_Texto para analizar:_

En el ámbito clínico, se suscita un interrogante: ¿es indistinto, desde el punto de vista de la salud mental y de la intervención psicoterapéutica, que el hombre se comporte en conformidad o no con aquellas exigencias objetivas del espíritu? De la respuesta a esta pregunta pende en muchos casos la misma comprensión psicológica de la dolencia que el sujeto padece así como la terapia que este requiere. Así, en el orden psicopatogénico, es frecuente observar que los dolores y angustias del paciente surgen en situaciones y a raíz de conductas en las que se ha transgredido —por culpas propias o ajenas— el orden moral objetivo —exigencias objetivas del espíritu—. La transgresión —advertida o no— de tal orden natural priva al hombre de algún bien que le es connatural, lo que es vivido como una violencia o una disminución del valor de su propia persona. Están en juego aquí los conceptos de mal de culpa y mal de pena (cf. S. Th. I, q.48, a.5 y a.6; De Malo q.i, a.4). El primero, en tanto transgresión del orden moral objetivo; el segundo, consistente en el dolor afectivo que padece el sujeto por verse privado del bien connatural que la ley moral señala. Acorde a cómo responda el sujeto a la culpa y a la pena, podrán tener lugar manifestaciones clínicas diversas, ubicándose estas dentro del dominio de la psicoterapia, y en el dominio de la psiquiatría en cuanto por redundancia impliquen modificaciones neurobiológicas que admitan intervención psicofarmacológica. En otros términos, la transgresión de la ley moral es causa de angustia y pena. Pío XII lo había afirmado: «(...) el que ofende y transgrede las leyes de la naturaleza, tendrá antes o después que sufrir las funestas consecuencias en su valor personal, y en su integridad física y psíquica» (Discurso a la Unión Italiana Médico Biológica de San Lucas, 12 de noviembre de 1944).

_Detalles de la tarea:_
Devuelve completo el texto sobre la transgresión moral y la salud mental, sin alterar ni una palabra ni un signo.

_Datos:_
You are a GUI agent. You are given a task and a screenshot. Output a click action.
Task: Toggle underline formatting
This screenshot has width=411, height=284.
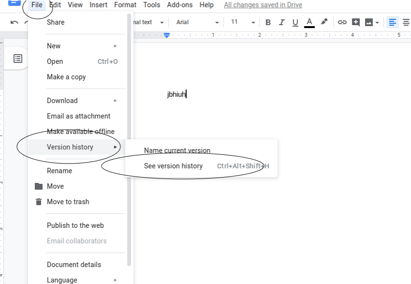[x=295, y=22]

_Tarea resuelta:_
En el ámbito clínico, se suscita un interrogante: ¿es indistinto, desde el punto de vista de la salud mental y de la intervención psicoterapéutica, que el hombre se comporte en conformidad o no con aquellas exigencias objetivas del espíritu? De la respuesta a esta pregunta pende en muchos casos la misma comprensión psicológica de la dolencia que el sujeto padece así como la terapia que este requiere. Así, en el orden psicopatogénico, es frecuente observar que los dolores y angustias del paciente surgen en situaciones y a raíz de conductas en las que se ha transgredido —por culpas propias o ajenas— el orden moral objetivo —exigencias objetivas del espíritu—. La transgresión —advertida o no— de tal orden natural priva al hombre de algún bien que le es connatural, lo que es vivido como una violencia o una disminución del valor de su propia persona. Están en juego aquí los conceptos de mal de culpa y mal de pena (cf. S. Th. I, q.48, a.5 y a.6; De Malo q.i, a.4). El primero, en tanto transgresión del orden moral objetivo; el segundo, consistente en el dolor afectivo que padece el sujeto por verse privado del bien connatural que la ley moral señala. Acorde a cómo responda el sujeto a la culpa y a la pena, podrán tener lugar manifestaciones clínicas diversas, ubicándose estas dentro del dominio de la psicoterapia, y en el dominio de la psiquiatría en cuanto por redundancia impliquen modificaciones neurobiológicas que admitan intervención psicofarmacológica. En otros términos, la transgresión de la ley moral es causa de angustia y pena. Pío XII lo había afirmado: «(...) el que ofende y transgrede las leyes de la naturaleza, tendrá antes o después que sufrir las funestas consecuencias en su valor personal, y en su integridad física y psíquica» (Discurso a la Unión Italiana Médico Biológica de San Lucas, 12 de noviembre de 1944).